• _Page excerpt_
>> Begin

# HVAC Advice



## Digione (May 8, 2006)

During the build of my dedicated HT room I requested a 1 ton, 300 CFM split ducted system to be installed. Unfortunately what got installed was a 1.5 ton 450CFM system (Goodman GSX 130181BA compressor with matching Goodman air handler). I was ill at the time and didn't discover what had happened until after the project was complete and both my contractor and HVAC company had gone bankrupt...I was their last job. 

The HVAC system is dedicated to the HT room and cannot be ducted to the main home due to isolation issues etc.

Has anybody got any ideas how I can effectively reduce its cooling capacity to 1 ton or less as the air entering the room is far too cool. I have reduced the air flow to about 350 CFM and the unit never ices as it is on for such a short time. The room is only 1900 cubic feet.

A few ideas that I had were:

1. Altering the speed of the compressor using an inverter. Not too sure if this is possible with the Copleand Scroll compressor.

2. Looping the air handlers send return and using a damper & freezstat

3. Adding a 1.5KW electrical heater to the air handler to come on with the compressor

Any advice/help please.


----------



## RBTO (Jan 27, 2010)

Hope you got a good deal on the extra large capacity system!

Couple of thoughts & a suggestion:

Can you install a bypass duct around the cooling coils with a damper or slide to control how much air bypasses the coils. You might run into an icing problem like you anticipated previously.

Another possibility is to tee the duct going to your room and bring in another duct with forced outside air and, again, a damper or slide to allow control over the mix (alternately, a speed controlled fan on the mix line). You would have to vent the room to the outside to equalize pressure so the outside mix could come in if you go this route.

Check with the manufacture and explain your problem. There might be a variable frequency drive available for the unit which would allow you to back off on the capacity.


----------



## Digione (May 8, 2006)

RBTO said:


> Hope you got a good deal on the extra large capacity system!
> 
> Couple of thoughts & a suggestion:
> 
> ...


I tried to contact Emerson who sell/manufacture the compressor but they referred me to a distributor who I will call tomorrow and then probably an established HVAC company.

Thank you for your suggestions. I looked at the bypass solution but have real concerns about freezing. I think that the lowest cost, and most inefficient solution, is to add an electrical 3KW heater ($55) as I have the breaker and cabling in place to support it. However, I need a suitable control system for it as I need to have control over its supply rather than just on or off. Again I will see what I can find out tomorrow.


----------



## ironglen (Mar 4, 2009)

Sorry to hear of your hvac issues.

>> End

• _Problem a_
Decide whether each statement below agrees with the HVAC thread, answering yes or no and quoting the deciding words of the thread. (i) The system that was actually installed was a 1.5 ton 450CFM system. (ii) The poster reduced the air flow to about 300 CFM. (iii) In a later post, the poster considers adding a 3KW electrical heater that costs $55.

• _Source material_
>> Begin

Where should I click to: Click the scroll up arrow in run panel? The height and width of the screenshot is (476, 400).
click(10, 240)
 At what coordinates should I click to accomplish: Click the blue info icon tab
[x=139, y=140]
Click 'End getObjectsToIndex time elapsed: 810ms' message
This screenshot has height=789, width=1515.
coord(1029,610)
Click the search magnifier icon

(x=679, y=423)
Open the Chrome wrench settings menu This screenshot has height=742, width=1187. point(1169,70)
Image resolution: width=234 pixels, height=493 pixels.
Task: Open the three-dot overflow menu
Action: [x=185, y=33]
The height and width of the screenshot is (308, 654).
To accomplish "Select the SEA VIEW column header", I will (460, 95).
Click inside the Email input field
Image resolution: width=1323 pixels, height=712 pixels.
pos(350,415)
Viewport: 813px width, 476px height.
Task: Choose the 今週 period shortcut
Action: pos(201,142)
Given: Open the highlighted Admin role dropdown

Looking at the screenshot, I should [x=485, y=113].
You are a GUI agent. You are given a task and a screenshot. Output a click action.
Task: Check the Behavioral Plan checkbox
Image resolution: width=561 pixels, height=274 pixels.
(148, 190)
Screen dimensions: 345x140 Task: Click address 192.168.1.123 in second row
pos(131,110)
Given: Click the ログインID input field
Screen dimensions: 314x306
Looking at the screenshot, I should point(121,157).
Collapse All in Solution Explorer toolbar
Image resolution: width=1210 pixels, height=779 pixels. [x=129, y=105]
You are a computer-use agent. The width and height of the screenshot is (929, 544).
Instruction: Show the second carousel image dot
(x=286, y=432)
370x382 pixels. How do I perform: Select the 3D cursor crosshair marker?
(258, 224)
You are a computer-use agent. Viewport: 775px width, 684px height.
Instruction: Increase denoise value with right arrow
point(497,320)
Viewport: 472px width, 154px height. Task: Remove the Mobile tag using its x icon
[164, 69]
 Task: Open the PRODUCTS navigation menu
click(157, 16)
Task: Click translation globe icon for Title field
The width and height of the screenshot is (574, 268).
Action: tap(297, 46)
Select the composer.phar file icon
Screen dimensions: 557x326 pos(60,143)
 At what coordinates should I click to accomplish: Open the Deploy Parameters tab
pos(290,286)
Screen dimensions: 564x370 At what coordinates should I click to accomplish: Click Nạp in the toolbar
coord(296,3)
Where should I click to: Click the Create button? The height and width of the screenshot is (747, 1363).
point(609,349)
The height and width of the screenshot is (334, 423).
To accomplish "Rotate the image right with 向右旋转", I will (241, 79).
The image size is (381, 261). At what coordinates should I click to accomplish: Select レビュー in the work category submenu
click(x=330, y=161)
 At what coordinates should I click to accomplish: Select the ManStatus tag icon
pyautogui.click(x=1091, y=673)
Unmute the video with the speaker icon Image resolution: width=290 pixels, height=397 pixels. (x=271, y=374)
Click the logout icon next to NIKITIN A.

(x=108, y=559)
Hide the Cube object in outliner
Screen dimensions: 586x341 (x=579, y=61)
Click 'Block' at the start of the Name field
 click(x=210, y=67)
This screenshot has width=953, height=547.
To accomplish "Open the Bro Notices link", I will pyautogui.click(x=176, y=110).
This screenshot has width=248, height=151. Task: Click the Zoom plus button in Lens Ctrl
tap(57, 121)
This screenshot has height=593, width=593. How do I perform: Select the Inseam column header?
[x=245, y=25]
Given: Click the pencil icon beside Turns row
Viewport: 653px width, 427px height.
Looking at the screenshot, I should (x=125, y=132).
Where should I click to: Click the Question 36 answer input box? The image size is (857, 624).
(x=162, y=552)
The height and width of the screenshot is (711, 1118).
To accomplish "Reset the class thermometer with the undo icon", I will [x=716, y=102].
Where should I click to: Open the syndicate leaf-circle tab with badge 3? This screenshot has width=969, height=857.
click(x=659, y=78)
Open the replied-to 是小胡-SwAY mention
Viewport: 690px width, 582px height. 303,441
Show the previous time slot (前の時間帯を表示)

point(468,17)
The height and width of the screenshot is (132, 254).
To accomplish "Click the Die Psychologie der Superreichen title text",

>> End

• _Problem b_
Convert the lines of the listing into a numbered list, starting with the line with "Show the previous time slot (前の時間帯を表示)" and going on through the end of the listing, and leave out blank lines.

• _Correct output a_
(i) Yes: "what got installed was a 1.5 ton 450CFM system"
(ii) No: "I have reduced the air flow to about 350 CFM"
(iii) Yes: "add an electrical 3KW heater ($55)"

• _Correct output b_
1. Show the previous time slot (前の時間帯を表示)
2. point(468,17)
3. The height and width of the screenshot is (132, 254).
4. To accomplish "Click the Die Psychologie der Superreichen title text",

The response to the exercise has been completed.